In its 2019 annual report, the Payments System Board noted "a continued decline in ATM cash withdrawals.     

"Australians made an average of around 23 ATM withdrawals per person in 2018/19, down from 40 in 2008. The number and value of ATM withdrawals fell by 4 per cent and 1 per cent respectively, in 2018/19."

The total number of ATMs in Australia has declined by about 4100 machines since the peak (of more than 32,000) in 2016, the PSB said.

"The largest declines have been to the 'off-branch' fleets of some of the banks, particularly in metropolitan areas where there used to be multiple bank ATMs in close proximity. Relative to our population, the size of the ATM network in Australia is still large compared to many other countries."

APRA's annual overview shows banks and other ADIs managed 11,560 ATMs in mid 2019, down 2255 over two years.    

Figures from Cardtronics, the largest independent operator of ATMs in Australia - with around 9000 machines, close to one third of the national fleet of 30,000 - provide a glimpse into the operating environment in the ATMs sector.

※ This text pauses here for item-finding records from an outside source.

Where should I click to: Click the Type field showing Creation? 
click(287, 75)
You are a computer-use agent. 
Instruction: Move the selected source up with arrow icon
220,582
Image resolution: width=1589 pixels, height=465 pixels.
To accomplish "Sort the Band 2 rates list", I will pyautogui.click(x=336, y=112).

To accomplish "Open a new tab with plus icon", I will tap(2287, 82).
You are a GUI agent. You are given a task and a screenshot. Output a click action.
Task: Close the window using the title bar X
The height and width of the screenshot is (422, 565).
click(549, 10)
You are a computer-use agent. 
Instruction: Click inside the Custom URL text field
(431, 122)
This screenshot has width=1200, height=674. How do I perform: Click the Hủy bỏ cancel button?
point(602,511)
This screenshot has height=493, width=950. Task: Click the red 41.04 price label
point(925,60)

Over the nine months to September 2019, revenue for the Australia & New Zealand division of this business fell 15 per cent. Over just the September quarter revenue fell 17 per cent.

Thanks to the coordinated (but little scrutinised) elimination by big banks of convenience fees two years ago, Cardtronics has written off $140 million of the $151 million in goodwill attached to its roll-up of diverse ATM brands.

Inevitably, the ACCC will oversee and need to authorise the proposed cooperation among banks in the ATM space.  

It's sensitive terrain over and above the cartel conduct.

Debate over access to cash and argy bargy over demand for cash is being fought out over the so-called "cash ban".

Competitive checks in the ATM segment remains in evidence in Australia, though there are fewer independent operators than at any time in the last 30 years.